===== The records
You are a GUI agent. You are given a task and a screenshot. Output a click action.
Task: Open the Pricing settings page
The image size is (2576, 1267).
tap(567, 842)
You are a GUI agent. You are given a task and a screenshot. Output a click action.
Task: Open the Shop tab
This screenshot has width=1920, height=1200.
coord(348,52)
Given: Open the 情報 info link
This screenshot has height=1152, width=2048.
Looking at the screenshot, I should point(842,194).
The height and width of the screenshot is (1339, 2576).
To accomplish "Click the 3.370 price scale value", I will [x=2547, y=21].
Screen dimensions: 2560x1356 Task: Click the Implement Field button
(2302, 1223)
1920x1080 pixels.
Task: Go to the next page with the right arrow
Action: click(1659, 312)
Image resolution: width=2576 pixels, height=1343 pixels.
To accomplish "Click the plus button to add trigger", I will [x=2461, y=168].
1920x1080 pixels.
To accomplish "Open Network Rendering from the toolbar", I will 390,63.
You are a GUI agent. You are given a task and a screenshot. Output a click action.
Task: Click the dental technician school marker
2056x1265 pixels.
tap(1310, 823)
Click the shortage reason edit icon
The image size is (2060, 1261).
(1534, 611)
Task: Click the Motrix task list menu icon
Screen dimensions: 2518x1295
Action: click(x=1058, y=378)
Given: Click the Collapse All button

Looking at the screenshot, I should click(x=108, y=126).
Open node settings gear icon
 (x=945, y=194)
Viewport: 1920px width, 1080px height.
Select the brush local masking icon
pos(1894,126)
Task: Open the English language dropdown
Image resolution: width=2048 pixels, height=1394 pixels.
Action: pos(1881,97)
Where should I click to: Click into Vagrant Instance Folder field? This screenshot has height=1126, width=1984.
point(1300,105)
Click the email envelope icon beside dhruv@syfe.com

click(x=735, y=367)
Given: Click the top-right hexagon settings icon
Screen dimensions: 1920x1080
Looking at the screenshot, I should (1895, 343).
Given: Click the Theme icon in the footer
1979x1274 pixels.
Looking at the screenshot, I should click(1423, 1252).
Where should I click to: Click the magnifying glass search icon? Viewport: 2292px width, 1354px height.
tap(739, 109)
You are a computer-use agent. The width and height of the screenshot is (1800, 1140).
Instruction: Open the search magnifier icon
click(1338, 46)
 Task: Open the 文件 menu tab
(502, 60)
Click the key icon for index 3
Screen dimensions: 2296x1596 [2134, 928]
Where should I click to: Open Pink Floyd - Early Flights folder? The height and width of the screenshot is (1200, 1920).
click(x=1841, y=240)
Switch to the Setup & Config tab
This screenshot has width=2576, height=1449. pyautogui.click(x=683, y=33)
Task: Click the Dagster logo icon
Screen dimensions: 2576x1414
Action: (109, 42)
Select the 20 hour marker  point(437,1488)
==========
[What is being asked]: The data above should be output exactly, with each line intact.

[Written answer]:
You are a GUI agent. You are given a task and a screenshot. Output a click action.
Task: Open the Pricing settings page
The image size is (2576, 1267).
tap(567, 842)
You are a GUI agent. You are given a task and a screenshot. Output a click action.
Task: Open the Shop tab
This screenshot has width=1920, height=1200.
coord(348,52)
Given: Open the 情報 info link
This screenshot has height=1152, width=2048.
Looking at the screenshot, I should point(842,194).
The height and width of the screenshot is (1339, 2576).
To accomplish "Click the 3.370 price scale value", I will [x=2547, y=21].
Screen dimensions: 2560x1356 Task: Click the Implement Field button
(2302, 1223)
1920x1080 pixels.
Task: Go to the next page with the right arrow
Action: click(1659, 312)
Image resolution: width=2576 pixels, height=1343 pixels.
To accomplish "Click the plus button to add trigger", I will [x=2461, y=168].
1920x1080 pixels.
To accomplish "Open Network Rendering from the toolbar", I will 390,63.
You are a GUI agent. You are given a task and a screenshot. Output a click action.
Task: Click the dental technician school marker
2056x1265 pixels.
tap(1310, 823)
Click the shortage reason edit icon
The image size is (2060, 1261).
(1534, 611)
Task: Click the Motrix task list menu icon
Screen dimensions: 2518x1295
Action: click(x=1058, y=378)
Given: Click the Collapse All button

Looking at the screenshot, I should click(x=108, y=126).
Open node settings gear icon
 (x=945, y=194)
Viewport: 1920px width, 1080px height.
Select the brush local masking icon
pos(1894,126)
Task: Open the English language dropdown
Image resolution: width=2048 pixels, height=1394 pixels.
Action: pos(1881,97)
Where should I click to: Click into Vagrant Instance Folder field? This screenshot has height=1126, width=1984.
point(1300,105)
Click the email envelope icon beside dhruv@syfe.com

click(x=735, y=367)
Given: Click the top-right hexagon settings icon
Screen dimensions: 1920x1080
Looking at the screenshot, I should (1895, 343).
Given: Click the Theme icon in the footer
1979x1274 pixels.
Looking at the screenshot, I should click(1423, 1252).
Where should I click to: Click the magnifying glass search icon? Viewport: 2292px width, 1354px height.
tap(739, 109)
You are a computer-use agent. The width and height of the screenshot is (1800, 1140).
Instruction: Open the search magnifier icon
click(1338, 46)
 Task: Open the 文件 menu tab
(502, 60)
Click the key icon for index 3
Screen dimensions: 2296x1596 [2134, 928]
Where should I click to: Open Pink Floyd - Early Flights folder? The height and width of the screenshot is (1200, 1920).
click(x=1841, y=240)
Switch to the Setup & Config tab
This screenshot has width=2576, height=1449. pyautogui.click(x=683, y=33)
Task: Click the Dagster logo icon
Screen dimensions: 2576x1414
Action: (109, 42)
Select the 20 hour marker  point(437,1488)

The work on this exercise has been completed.